(Entries from a dataset)
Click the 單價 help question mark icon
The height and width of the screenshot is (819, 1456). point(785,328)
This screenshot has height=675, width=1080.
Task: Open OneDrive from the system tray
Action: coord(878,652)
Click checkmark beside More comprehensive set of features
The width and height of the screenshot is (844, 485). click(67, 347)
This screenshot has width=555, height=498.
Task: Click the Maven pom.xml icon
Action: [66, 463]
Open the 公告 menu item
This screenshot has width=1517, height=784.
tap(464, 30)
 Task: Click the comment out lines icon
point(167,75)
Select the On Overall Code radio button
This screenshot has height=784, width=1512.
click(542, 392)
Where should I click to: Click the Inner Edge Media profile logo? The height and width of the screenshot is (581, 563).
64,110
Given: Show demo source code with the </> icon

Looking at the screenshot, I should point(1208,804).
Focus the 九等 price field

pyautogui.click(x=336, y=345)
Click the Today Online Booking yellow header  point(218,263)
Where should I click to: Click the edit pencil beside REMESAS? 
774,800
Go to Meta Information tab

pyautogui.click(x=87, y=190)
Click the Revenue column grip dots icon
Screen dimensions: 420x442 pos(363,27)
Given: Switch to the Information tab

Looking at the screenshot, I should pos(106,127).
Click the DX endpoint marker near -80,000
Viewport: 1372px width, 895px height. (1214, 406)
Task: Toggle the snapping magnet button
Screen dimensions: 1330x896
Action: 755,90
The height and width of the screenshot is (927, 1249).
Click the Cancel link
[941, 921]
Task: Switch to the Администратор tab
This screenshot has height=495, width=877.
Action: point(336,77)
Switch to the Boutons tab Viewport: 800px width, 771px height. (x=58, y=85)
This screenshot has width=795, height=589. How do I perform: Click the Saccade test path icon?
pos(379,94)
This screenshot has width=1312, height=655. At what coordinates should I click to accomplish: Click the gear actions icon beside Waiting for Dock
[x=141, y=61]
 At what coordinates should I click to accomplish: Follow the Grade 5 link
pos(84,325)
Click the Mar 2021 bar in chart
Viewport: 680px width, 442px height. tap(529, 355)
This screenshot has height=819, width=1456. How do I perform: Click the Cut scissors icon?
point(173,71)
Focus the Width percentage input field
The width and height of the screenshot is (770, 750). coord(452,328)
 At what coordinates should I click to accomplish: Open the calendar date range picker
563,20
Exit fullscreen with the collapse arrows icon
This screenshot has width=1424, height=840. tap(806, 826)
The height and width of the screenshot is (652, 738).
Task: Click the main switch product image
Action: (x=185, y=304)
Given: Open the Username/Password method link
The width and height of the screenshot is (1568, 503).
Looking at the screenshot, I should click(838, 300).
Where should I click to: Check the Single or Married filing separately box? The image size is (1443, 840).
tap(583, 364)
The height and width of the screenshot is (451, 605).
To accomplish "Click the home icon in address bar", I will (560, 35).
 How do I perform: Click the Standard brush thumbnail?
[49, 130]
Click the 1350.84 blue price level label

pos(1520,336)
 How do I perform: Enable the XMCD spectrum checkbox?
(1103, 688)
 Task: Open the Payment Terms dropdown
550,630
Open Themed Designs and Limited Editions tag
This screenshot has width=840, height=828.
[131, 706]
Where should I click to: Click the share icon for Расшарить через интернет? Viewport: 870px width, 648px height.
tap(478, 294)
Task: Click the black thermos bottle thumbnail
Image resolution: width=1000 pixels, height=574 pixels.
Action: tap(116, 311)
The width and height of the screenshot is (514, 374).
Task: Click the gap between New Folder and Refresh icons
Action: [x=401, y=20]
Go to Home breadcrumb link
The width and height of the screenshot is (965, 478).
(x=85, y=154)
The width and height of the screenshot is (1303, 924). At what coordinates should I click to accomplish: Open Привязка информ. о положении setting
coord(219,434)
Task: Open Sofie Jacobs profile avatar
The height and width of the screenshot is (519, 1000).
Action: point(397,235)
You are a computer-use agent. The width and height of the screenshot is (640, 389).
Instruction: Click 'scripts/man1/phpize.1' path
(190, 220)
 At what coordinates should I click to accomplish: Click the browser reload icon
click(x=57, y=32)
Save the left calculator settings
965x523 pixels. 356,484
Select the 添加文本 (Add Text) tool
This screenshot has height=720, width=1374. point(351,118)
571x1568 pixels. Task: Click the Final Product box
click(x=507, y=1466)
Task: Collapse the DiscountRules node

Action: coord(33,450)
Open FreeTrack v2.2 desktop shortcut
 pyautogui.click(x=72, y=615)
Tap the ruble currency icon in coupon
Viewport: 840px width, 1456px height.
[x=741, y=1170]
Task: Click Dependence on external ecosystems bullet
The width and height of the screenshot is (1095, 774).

### TASK PROMPT
Duplicate the lines above, from the line containing "Where should I click to: Click the edit" through the line containing "pos(84,325)", inclusive.

### FINISHED ANSWER
Where should I click to: Click the edit pencil beside REMESAS? 
774,800
Go to Meta Information tab

pyautogui.click(x=87, y=190)
Click the Revenue column grip dots icon
Screen dimensions: 420x442 pos(363,27)
Given: Switch to the Information tab

Looking at the screenshot, I should pos(106,127).
Click the DX endpoint marker near -80,000
Viewport: 1372px width, 895px height. (1214, 406)
Task: Toggle the snapping magnet button
Screen dimensions: 1330x896
Action: 755,90
The height and width of the screenshot is (927, 1249).
Click the Cancel link
[941, 921]
Task: Switch to the Администратор tab
This screenshot has height=495, width=877.
Action: point(336,77)
Switch to the Boutons tab Viewport: 800px width, 771px height. (x=58, y=85)
This screenshot has width=795, height=589. How do I perform: Click the Saccade test path icon?
pos(379,94)
This screenshot has width=1312, height=655. At what coordinates should I click to accomplish: Click the gear actions icon beside Waiting for Dock
[x=141, y=61]
 At what coordinates should I click to accomplish: Follow the Grade 5 link
pos(84,325)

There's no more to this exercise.